Hospitals and healthcare systems generally are taking a more cautious, staged approach to adopting cloud-based applications than are stand-alone providers--mainly physician practices--according to a new report from research firm KLAS.

According to the report, physician groups see cost and security benefits in linking up with larger organizations, such as hospitals, that can host ambulatory-care electronic health records remotely. In contrast, healthcare systems are more skeptical about the privacy and security of storing data in the cloud.

Overall, 71 percent of respondents to the KLAS survey either were using or considering adoption of cloud-based services. Among the reasons cited for going to the cloud: cost savings, availability, security, or disaster recovery. Providers said they were deploying or planning to deploy the cloud model for clinical applications, general data storage, e-mail or PACS.

Among hospitals, those with 500 to 1000 beds were most likely to consider use of the cloud, while bigger facilities were less likely to do so. Small to medium-sized institutions fell somewhere in between.

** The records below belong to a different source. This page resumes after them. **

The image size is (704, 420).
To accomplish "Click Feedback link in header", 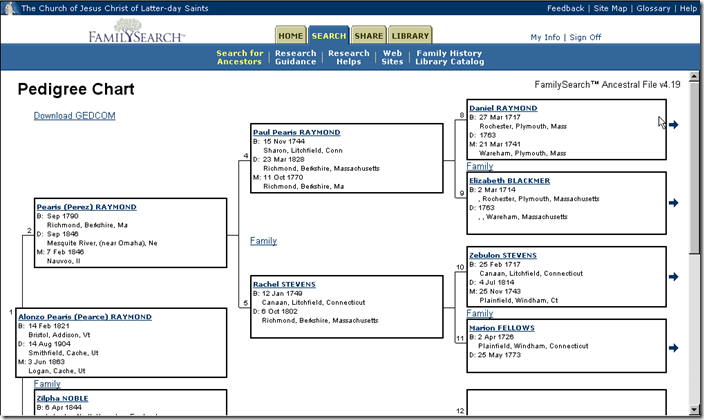I will [x=565, y=8].
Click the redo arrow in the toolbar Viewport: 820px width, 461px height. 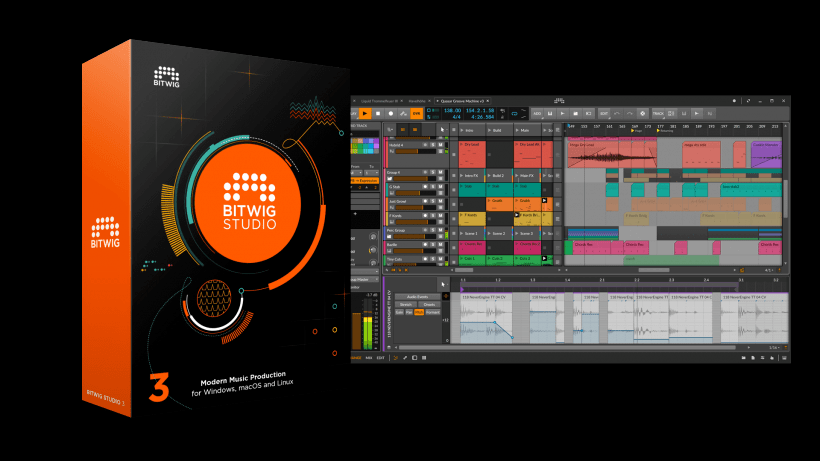[630, 113]
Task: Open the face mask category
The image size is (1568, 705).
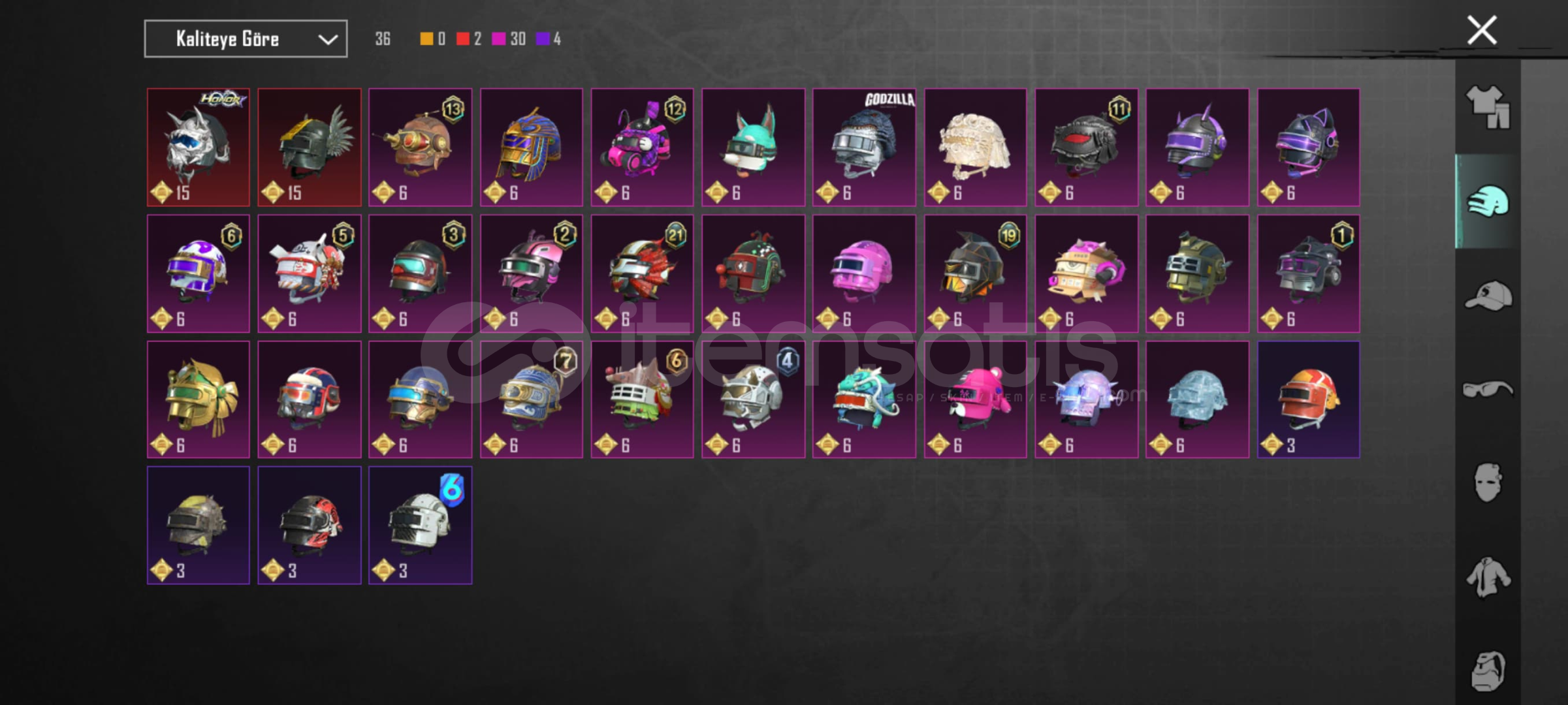Action: [1488, 482]
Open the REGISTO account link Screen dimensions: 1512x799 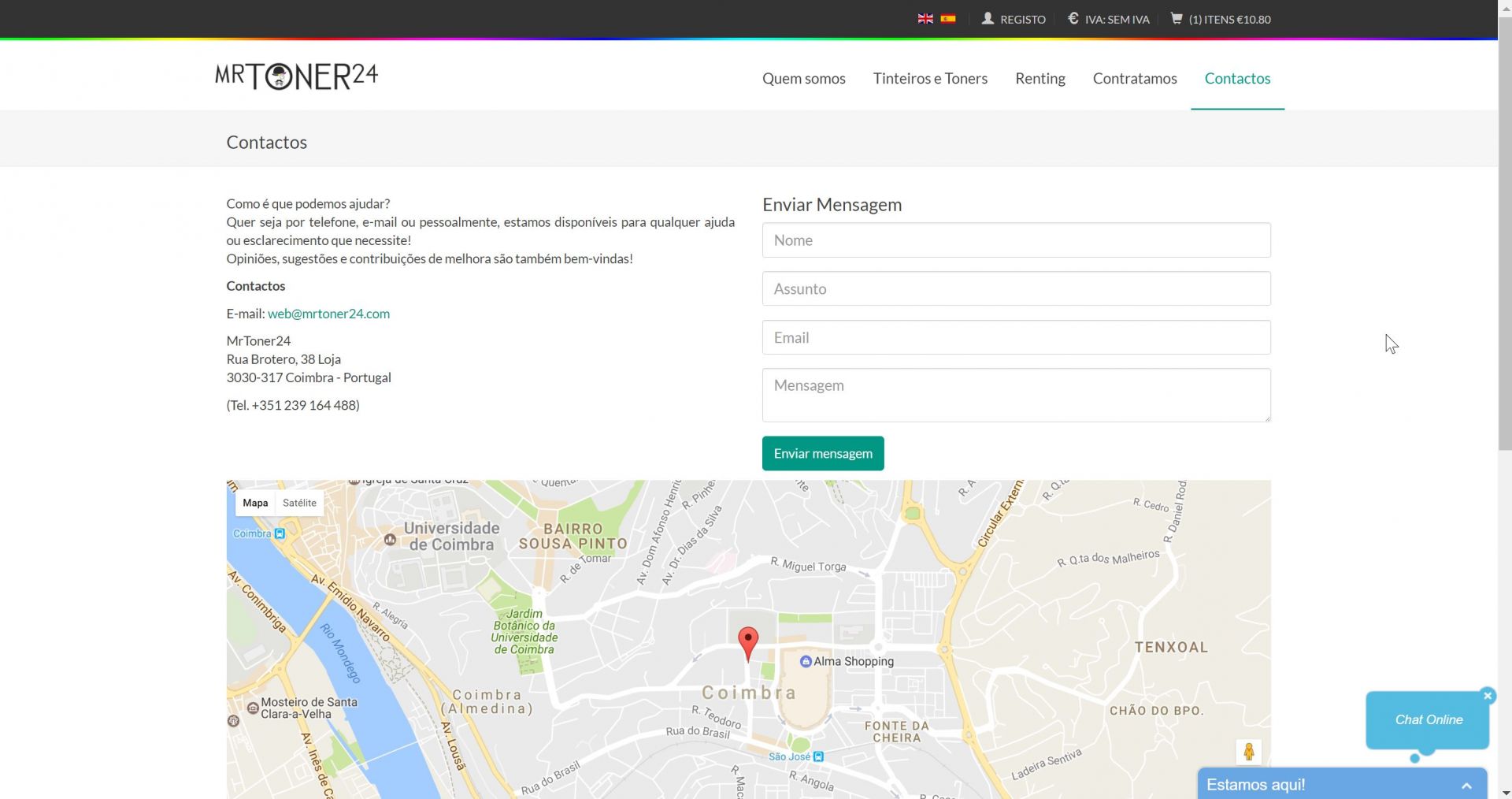[x=1014, y=19]
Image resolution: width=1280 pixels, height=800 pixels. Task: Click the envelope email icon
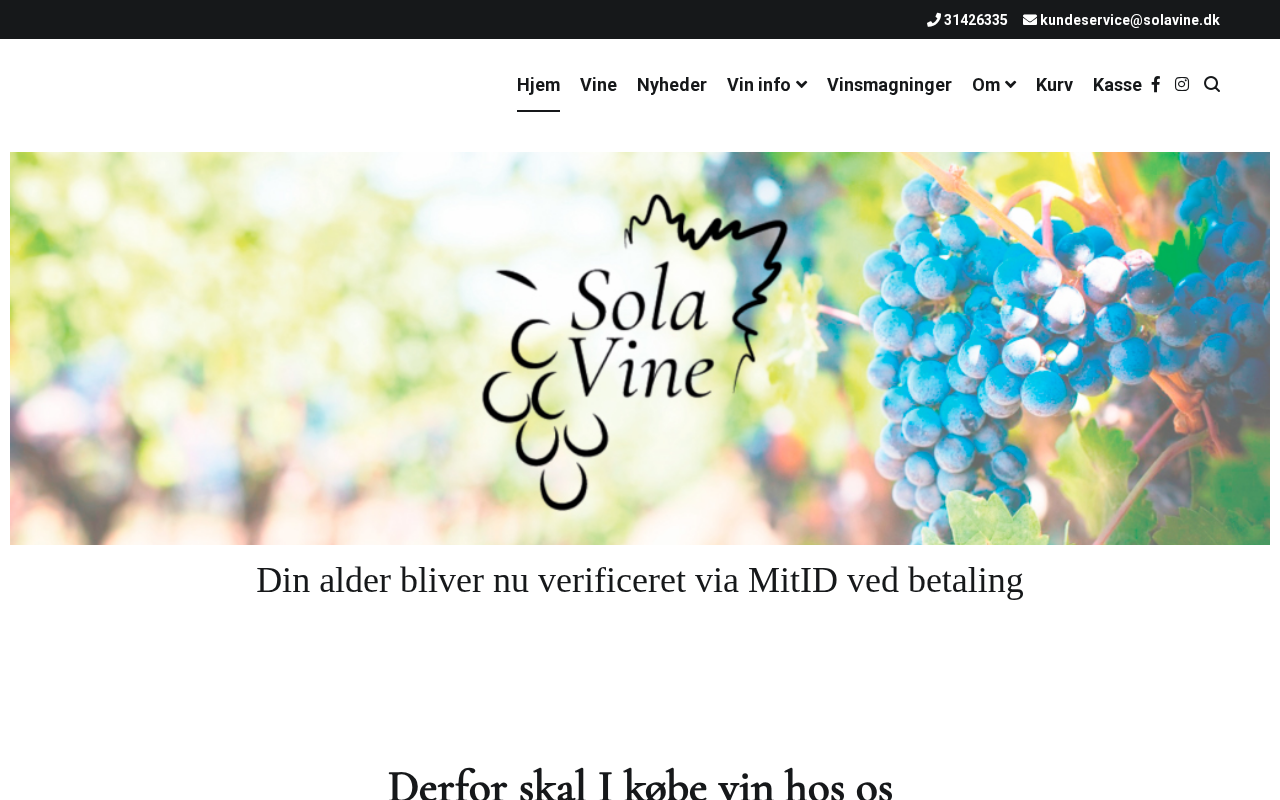point(1030,20)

Fifty-eight percent of respondents said they were thinking about adoption of cloud-based applications, but only 35 percent of those had solid plans to do so, noted report author Erik Westerlind. Of the 55 percent of respondents that already were using the cloud, 23 percent had cloud-based EHRs.

Sixty percent of all respondents regarded cost savings as the greatest benefit of cloud computing, which can save money on onsite storage and infrastructure, as well as labor and hardware costs.